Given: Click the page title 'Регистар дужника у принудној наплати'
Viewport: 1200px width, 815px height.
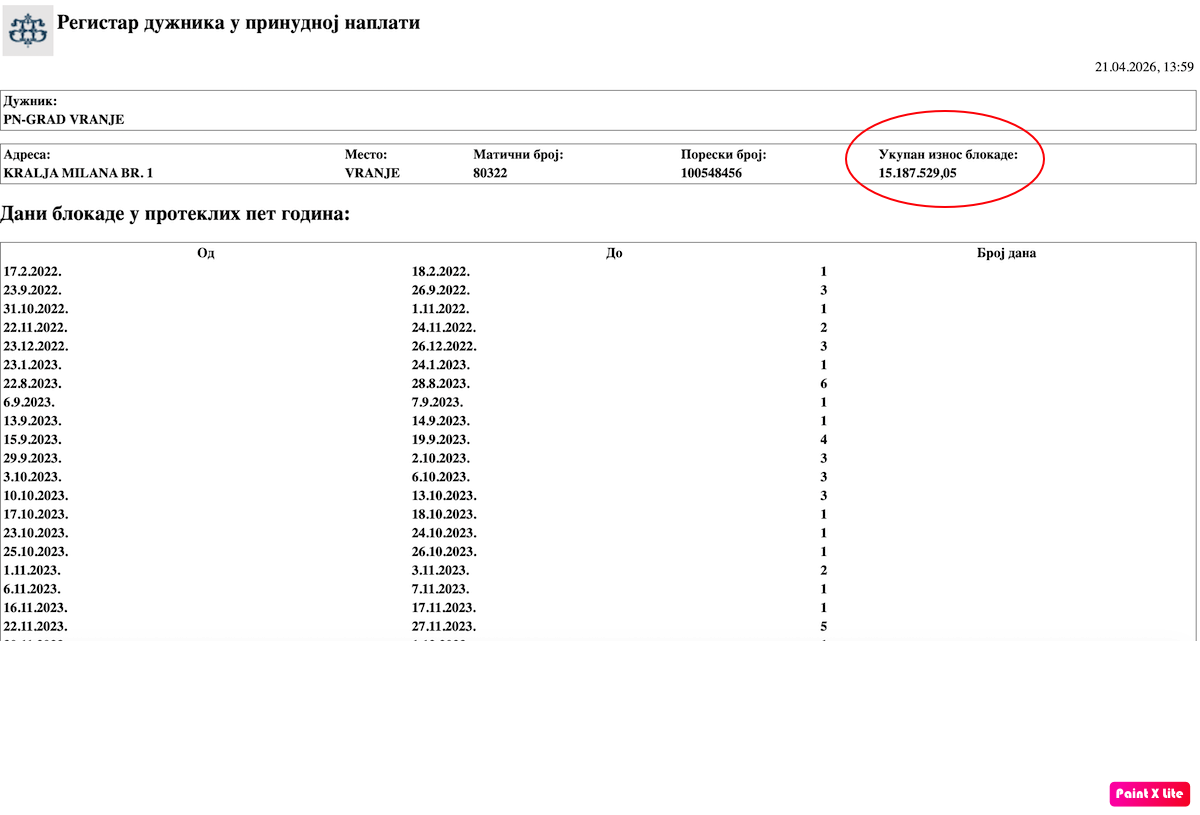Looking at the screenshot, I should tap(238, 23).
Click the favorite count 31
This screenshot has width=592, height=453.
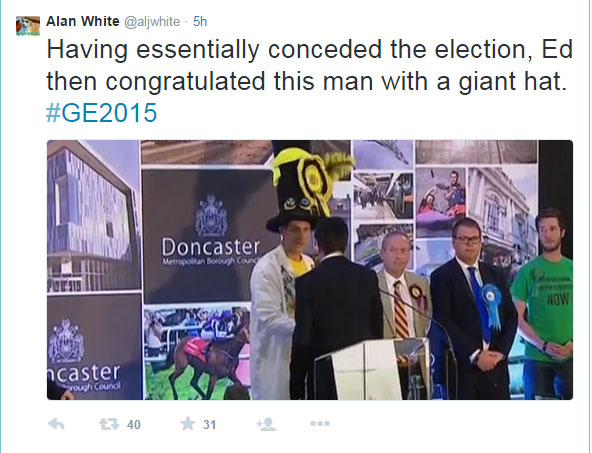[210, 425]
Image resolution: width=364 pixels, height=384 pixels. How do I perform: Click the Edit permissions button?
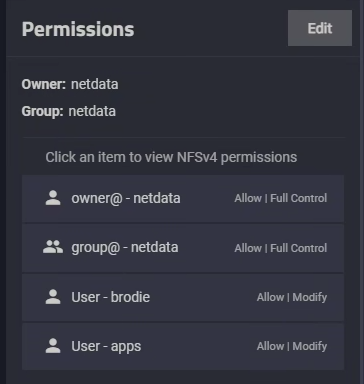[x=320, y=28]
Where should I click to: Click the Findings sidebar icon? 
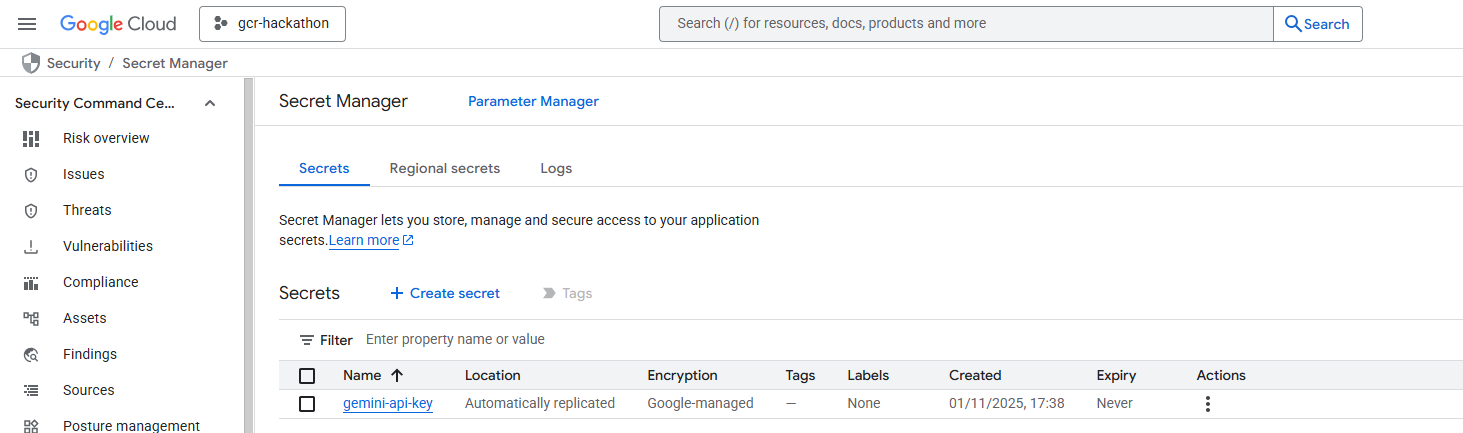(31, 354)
********************
**WORK ORDER**
Exact reproduction is required for the lines from the one containing "Where should I" through the end of the material, and for those lines only, without pictures.

**RESPONSE**
Where should I click to: Click the Findings sidebar icon? 
(31, 354)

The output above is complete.